§ EXERCISE GOAL
Where the records below show the word "click" in a line, please copy that line.

STUDY MATERIAL Start Marker

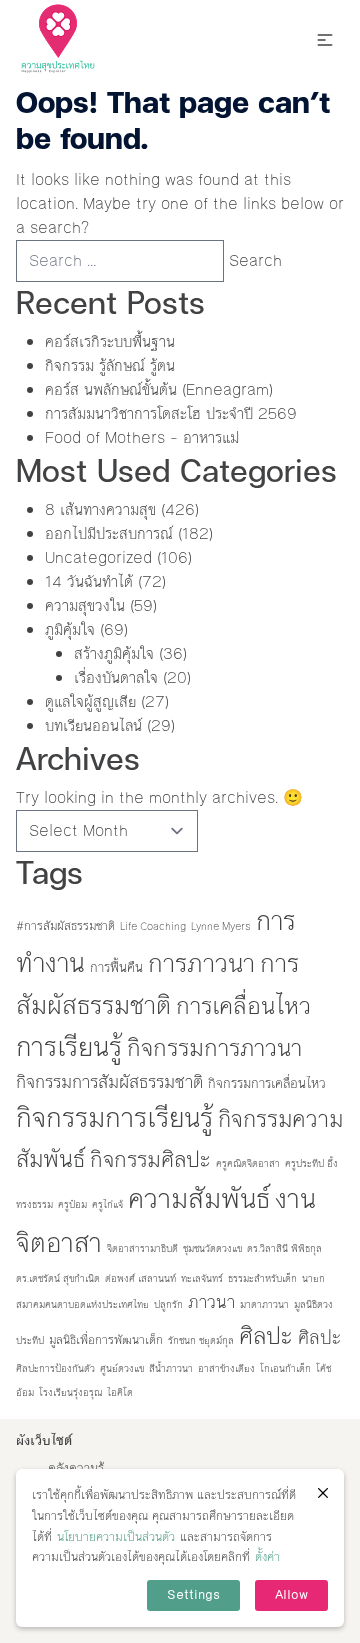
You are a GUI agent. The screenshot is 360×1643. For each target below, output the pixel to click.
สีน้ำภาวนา (171, 1368)
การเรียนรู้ (69, 1047)
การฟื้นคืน (116, 967)
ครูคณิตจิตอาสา (248, 1163)
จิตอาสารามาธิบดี (142, 1248)
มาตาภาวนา (264, 1304)
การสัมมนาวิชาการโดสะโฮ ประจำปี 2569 (171, 413)
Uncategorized (98, 557)
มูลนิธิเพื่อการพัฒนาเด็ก (106, 1340)
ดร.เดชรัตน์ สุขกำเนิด (58, 1278)
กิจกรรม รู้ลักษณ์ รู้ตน (110, 365)
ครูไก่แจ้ (107, 1204)
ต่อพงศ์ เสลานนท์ (140, 1278)
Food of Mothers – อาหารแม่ (142, 437)
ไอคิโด (120, 1392)
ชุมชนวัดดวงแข (212, 1248)
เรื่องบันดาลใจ (116, 677)
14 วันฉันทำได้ (89, 581)
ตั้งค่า (267, 1557)
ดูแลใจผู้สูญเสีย (90, 701)
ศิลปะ (266, 1336)
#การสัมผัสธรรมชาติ (65, 926)
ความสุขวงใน (85, 605)
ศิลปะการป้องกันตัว (55, 1368)
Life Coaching (153, 926)
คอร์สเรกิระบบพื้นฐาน (110, 341)
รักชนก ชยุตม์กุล (201, 1340)
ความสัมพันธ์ (199, 1199)
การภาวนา (201, 963)
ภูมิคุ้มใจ (70, 629)
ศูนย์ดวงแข (122, 1368)
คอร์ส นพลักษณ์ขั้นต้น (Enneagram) (159, 389)
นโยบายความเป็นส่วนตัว (116, 1537)
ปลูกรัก (168, 1304)
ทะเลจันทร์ (202, 1278)
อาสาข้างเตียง (226, 1368)
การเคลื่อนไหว (243, 1006)
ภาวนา (211, 1302)
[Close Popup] (323, 1493)
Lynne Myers (221, 926)
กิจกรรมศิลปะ (150, 1159)
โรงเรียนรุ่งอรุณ (70, 1392)
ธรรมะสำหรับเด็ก (262, 1278)
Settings (193, 1595)
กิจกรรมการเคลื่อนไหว (267, 1083)
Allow (291, 1595)
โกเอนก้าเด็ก (285, 1368)
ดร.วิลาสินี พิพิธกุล (284, 1248)
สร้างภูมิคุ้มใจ (114, 653)
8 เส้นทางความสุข (100, 509)
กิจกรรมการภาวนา (214, 1048)
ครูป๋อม (72, 1204)
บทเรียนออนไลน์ (93, 725)
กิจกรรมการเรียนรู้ (114, 1118)
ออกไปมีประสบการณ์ (109, 533)
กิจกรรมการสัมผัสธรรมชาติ (109, 1082)
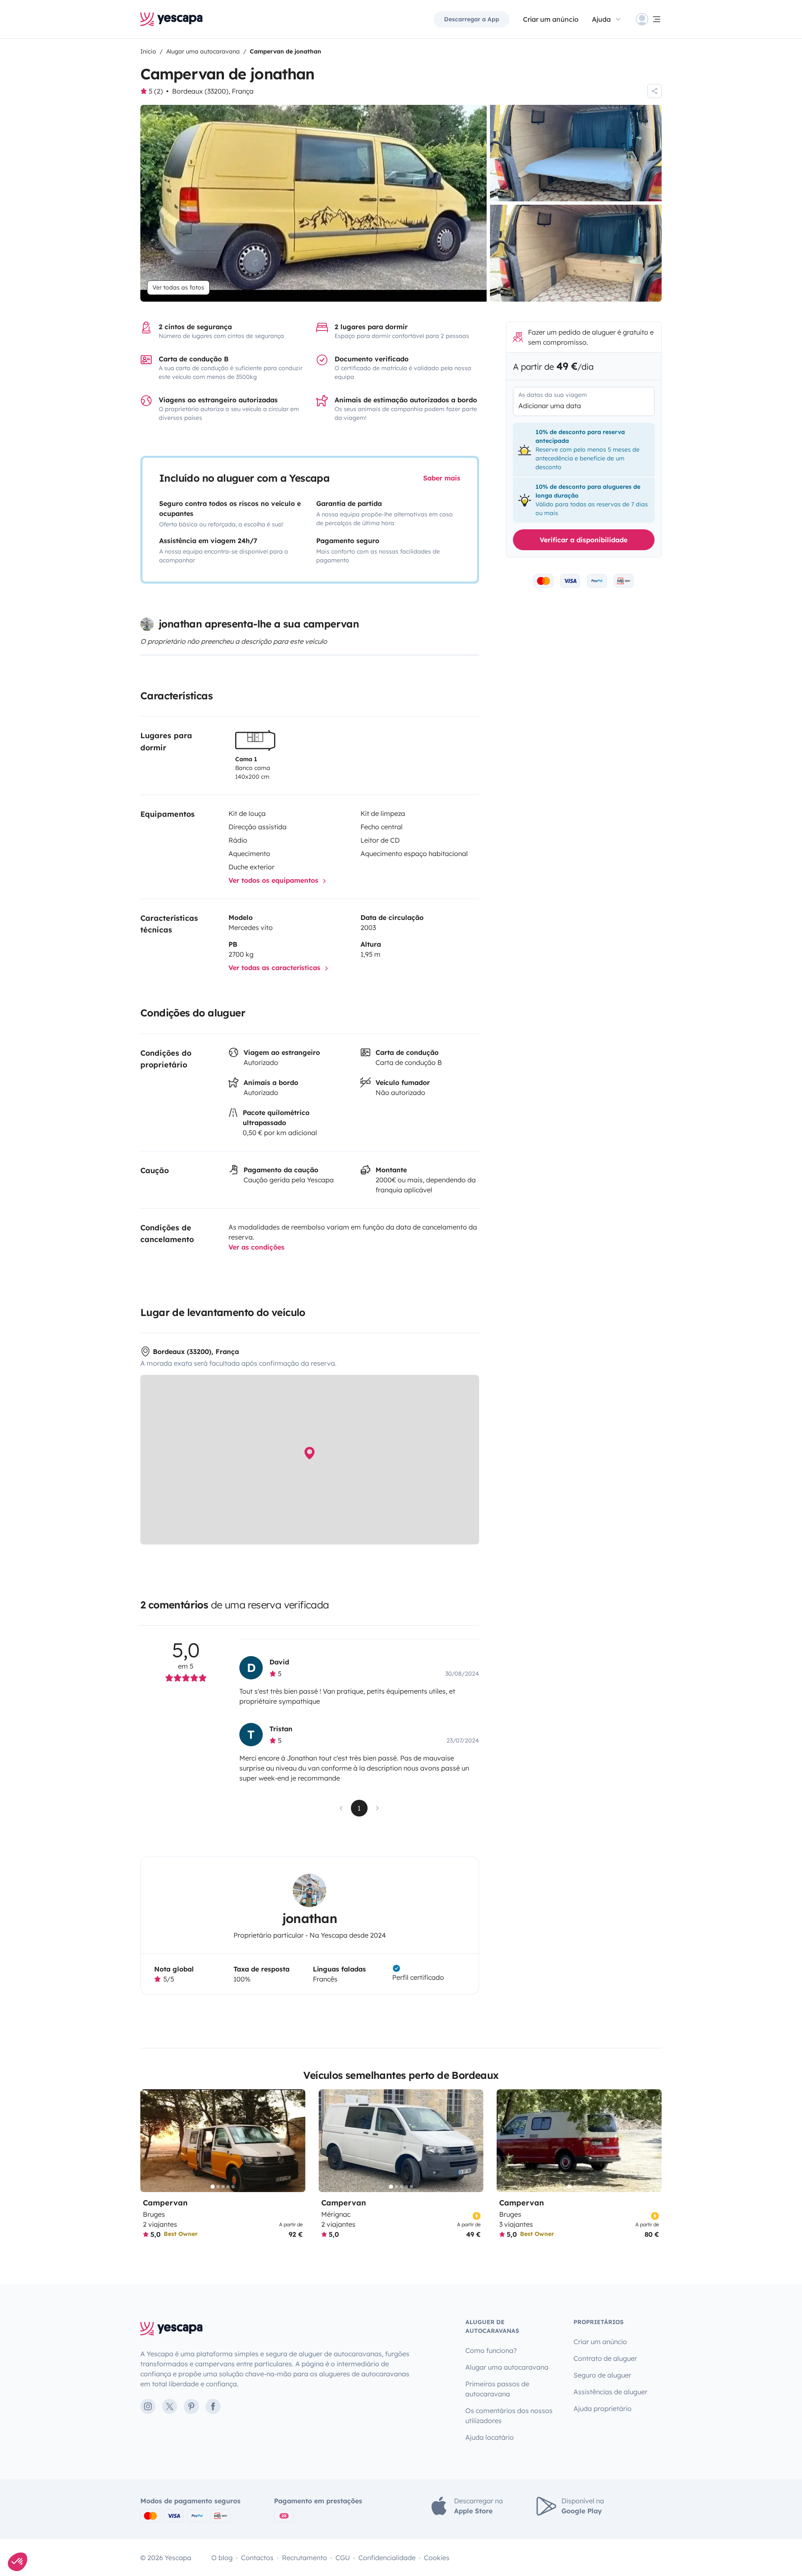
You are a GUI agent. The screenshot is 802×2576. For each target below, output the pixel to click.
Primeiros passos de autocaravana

STUDY MATERIAL End Marker

§ EXERCISE RESULT
You are a GUI agent. The screenshot is 360×1643. For each target below, output the pixel to click.
You are a GUI agent. The screenshot is 802×2576. For each target below, output the pixel to click.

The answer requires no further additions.